Though you can buy flaxseed whole, Fabor explained that they should be ground before consumption so the body can absorb its nutrients. I tend to buy packaged ground flaxseed because I’m lazy, but I could just as easily get whole ones and pulverize them in a spice grinder. Most packaged flaxseed will have an expiration date, and it should always be stored in the refrigerator for optimal freshness.
Perhaps you’ve heard of a flax egg? Like chia seed, flaxseed is one of those magical foods that can mimic eggs in baking. To make a flax egg, Fabor recommends using a ratio of one tablespoon of ground flaxseed with three tablespoons of water, then letting the mixture sit for about one minute. After the seed has gelled, the flax egg can be used in all sorts of baked goods, and even veggie burgers.

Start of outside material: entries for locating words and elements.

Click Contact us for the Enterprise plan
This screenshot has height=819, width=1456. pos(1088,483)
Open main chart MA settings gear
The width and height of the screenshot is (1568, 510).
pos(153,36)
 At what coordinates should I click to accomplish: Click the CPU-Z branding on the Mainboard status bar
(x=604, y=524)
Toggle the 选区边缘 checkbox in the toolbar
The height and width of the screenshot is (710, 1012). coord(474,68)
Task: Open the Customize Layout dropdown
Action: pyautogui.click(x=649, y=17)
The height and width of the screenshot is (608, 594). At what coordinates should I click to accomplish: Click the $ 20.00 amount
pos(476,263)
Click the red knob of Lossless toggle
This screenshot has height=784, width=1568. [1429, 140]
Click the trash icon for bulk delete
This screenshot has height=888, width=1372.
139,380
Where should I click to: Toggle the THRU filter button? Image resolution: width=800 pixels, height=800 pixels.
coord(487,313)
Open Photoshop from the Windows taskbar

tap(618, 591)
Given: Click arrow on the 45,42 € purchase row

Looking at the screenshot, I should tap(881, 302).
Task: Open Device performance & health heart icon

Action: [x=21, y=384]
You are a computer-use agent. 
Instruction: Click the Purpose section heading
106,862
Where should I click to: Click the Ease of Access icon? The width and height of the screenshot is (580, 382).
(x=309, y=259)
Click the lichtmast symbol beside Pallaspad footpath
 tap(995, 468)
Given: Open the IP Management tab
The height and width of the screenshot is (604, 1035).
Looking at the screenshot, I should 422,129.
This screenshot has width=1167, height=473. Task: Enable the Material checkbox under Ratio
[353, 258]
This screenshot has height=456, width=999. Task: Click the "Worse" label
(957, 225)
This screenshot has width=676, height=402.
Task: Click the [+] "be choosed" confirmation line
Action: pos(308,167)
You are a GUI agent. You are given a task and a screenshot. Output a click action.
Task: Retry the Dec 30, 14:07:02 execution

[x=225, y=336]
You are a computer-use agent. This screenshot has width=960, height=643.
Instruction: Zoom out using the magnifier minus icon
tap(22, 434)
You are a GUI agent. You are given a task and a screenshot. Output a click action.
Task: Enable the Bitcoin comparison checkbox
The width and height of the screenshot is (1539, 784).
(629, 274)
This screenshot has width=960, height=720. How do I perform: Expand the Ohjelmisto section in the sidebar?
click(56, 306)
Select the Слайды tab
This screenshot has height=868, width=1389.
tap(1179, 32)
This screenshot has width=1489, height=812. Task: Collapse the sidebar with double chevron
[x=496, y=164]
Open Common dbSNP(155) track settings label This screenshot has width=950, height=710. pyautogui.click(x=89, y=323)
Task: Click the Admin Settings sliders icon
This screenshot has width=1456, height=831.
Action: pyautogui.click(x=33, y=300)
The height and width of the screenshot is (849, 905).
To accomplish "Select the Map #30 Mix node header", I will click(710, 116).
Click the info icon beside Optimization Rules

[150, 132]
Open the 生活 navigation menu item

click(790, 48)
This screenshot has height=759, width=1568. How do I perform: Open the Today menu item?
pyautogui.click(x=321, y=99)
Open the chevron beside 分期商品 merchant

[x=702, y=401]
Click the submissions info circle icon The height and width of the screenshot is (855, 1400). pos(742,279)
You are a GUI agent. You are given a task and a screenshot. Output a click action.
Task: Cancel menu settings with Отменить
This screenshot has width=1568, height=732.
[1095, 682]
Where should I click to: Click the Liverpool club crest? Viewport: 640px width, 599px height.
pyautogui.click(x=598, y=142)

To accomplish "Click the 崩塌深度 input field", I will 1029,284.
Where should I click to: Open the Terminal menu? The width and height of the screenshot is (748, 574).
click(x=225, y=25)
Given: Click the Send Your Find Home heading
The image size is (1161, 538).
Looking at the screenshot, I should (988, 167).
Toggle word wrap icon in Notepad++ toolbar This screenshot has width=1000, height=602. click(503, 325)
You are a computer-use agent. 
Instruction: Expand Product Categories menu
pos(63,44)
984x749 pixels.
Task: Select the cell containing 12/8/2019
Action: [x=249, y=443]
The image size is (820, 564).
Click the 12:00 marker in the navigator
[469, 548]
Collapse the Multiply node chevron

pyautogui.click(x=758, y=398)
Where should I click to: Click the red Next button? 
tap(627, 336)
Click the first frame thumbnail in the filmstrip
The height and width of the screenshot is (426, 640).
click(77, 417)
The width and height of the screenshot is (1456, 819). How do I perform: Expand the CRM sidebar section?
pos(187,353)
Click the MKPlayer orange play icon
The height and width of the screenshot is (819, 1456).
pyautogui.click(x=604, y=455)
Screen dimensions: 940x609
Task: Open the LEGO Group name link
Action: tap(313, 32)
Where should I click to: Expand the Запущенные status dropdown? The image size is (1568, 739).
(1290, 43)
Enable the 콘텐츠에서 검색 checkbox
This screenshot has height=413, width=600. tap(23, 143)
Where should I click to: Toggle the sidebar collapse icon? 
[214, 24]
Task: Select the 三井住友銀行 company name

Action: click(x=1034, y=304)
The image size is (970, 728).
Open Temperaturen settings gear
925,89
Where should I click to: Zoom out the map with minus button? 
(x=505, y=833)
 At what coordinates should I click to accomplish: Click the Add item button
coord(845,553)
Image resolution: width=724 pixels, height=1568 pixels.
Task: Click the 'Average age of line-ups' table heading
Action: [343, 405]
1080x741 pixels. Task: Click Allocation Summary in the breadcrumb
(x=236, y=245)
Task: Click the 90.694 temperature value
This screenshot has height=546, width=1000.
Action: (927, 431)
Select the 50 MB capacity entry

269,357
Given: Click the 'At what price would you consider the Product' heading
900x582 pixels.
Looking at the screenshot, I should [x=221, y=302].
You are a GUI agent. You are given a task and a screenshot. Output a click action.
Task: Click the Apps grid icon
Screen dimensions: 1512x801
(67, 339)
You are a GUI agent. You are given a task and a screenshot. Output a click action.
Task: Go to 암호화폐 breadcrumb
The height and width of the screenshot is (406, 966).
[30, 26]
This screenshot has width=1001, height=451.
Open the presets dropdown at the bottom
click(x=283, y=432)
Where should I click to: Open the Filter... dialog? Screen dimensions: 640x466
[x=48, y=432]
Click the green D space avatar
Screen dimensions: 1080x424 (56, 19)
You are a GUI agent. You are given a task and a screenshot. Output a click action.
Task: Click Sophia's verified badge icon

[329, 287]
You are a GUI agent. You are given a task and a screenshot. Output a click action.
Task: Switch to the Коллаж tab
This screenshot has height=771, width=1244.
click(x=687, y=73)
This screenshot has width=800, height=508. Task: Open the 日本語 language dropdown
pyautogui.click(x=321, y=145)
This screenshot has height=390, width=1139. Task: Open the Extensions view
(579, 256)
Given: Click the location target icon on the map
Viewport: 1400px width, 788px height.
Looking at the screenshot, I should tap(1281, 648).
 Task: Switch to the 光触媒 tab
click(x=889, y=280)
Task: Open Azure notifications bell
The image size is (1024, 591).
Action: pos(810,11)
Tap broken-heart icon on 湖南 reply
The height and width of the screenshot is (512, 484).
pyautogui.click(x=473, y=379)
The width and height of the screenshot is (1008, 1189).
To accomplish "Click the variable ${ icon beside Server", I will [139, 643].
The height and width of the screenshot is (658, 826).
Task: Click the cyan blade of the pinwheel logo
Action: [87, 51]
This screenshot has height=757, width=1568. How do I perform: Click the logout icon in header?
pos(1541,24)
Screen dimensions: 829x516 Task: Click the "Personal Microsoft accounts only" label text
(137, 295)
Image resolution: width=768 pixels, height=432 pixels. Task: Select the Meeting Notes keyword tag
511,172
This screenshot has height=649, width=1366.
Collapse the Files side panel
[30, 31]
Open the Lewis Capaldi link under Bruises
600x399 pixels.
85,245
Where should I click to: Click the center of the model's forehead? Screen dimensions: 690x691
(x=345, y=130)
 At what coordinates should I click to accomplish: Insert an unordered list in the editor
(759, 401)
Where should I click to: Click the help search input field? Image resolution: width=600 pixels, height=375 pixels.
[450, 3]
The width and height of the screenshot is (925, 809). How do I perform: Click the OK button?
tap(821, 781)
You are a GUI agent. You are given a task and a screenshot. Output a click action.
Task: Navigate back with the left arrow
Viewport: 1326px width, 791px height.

This gelling is exactly what I observed going on in my mother’s yogurt when I was a kid. While I’m all for that texture when mimicking an egg, it’s not what I’m looking for in my breakfast bowl. If I want to incorporate flaxseed into a yogurt bowl, I’ll mix a teaspoon or two with oats, coconut, and toasted nuts, then stir everything into the yogurt, so there’s a bit more crunch going on. Same goes for adding flaxseed to oatmeal. Flaxseed’s gelling ability is, however, ideal for smoothies, as it helps thicken the drink. Instead of dropping a whole frozen banana or avocado into the blender, I’ll opt for a tablespoon of flaxseed and half of the fruit. Of course, one of my favorite ways to use flaxseed is by tossing a couple tablespoons into pancake or waffle batter. Not only does it amp up the nutrient factor of the dish, it adds just the finest nutty flavor, which pairs wonderfully with a big glug of maple syrup.